Resiquimod enhances mucosal and systemic immunity against avian infectious bronchitis virus vaccine in the chicken

Adjuvant enhancing mucosal immune response is preferred in controlling many pathogens at the portal of entry. Earlier, we reported that a toll-like-receptor 7 (TLR7) agonist, resiquimod (R-848), stimulated the systemic immunity when adjuvanted with the inactivated Newcastle disease virus vaccine in the chicken. Here, we report the effect of R-848 when adjuvanted with live or inactivated avian infectious bronchitis virus (IBV) vaccines with special emphasis on mucosal immunity.

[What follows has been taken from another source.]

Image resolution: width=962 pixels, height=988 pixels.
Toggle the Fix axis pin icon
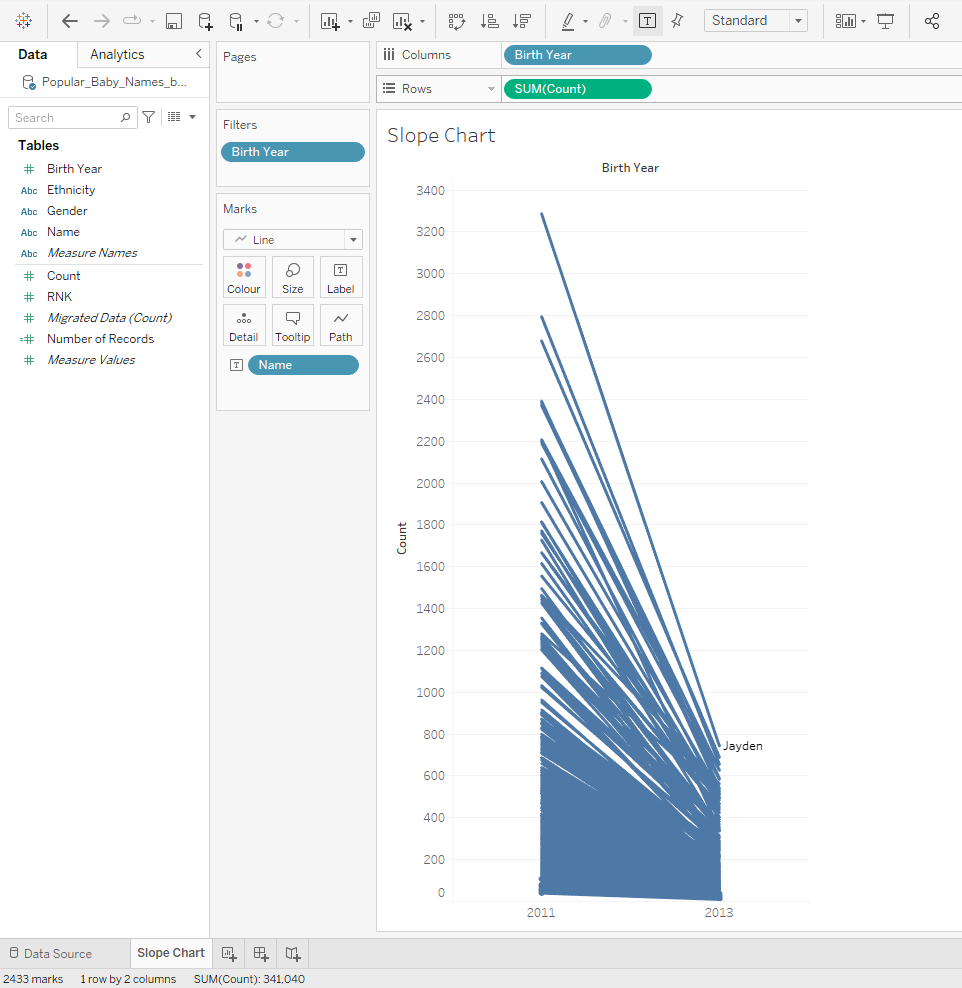point(678,21)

Specific pathogen free (SPF) chicks (n = 60) were equally divided into six groups at two weeks of age and immunized with either inactivated or live IBV vaccine adjuvanted with or without R-848. Groups that received either PBS or R-848 served as control. A booster was given on 14 days post-immunization (dpi). R-848 enhanced the antigen specific humoral and cellular immune responses when co-administered with the vaccines as evidenced by an increase in the antibody titre in ELISA and stimulation index in lymphocyte transformation test (LTT) till 35 dpi and increased proportion of CD4(+) and CD8(+) T cells on 21 dpi in the flow cytometry. Interestingly, it potentiated the IgA responses in the tear and intestinal secretions when used with both live and inactivated IBV vaccines. The combination of IBV vaccine with R-848 significantly up-regulated the transforming growth factor beta 4 (TGFβ4) transcripts in the peripheral blood mononuclear cells (PBMCs) than that of the respective vaccine per se. An enhanced secretory IgA response is likely due to the up-regulation of TGFβ4, which is responsible for class switching to IgA. In conclusion, co-administration of R-848 with inactivated or live IBV vaccine enhanced the systemic as well as mucosal immune responses in the chicken.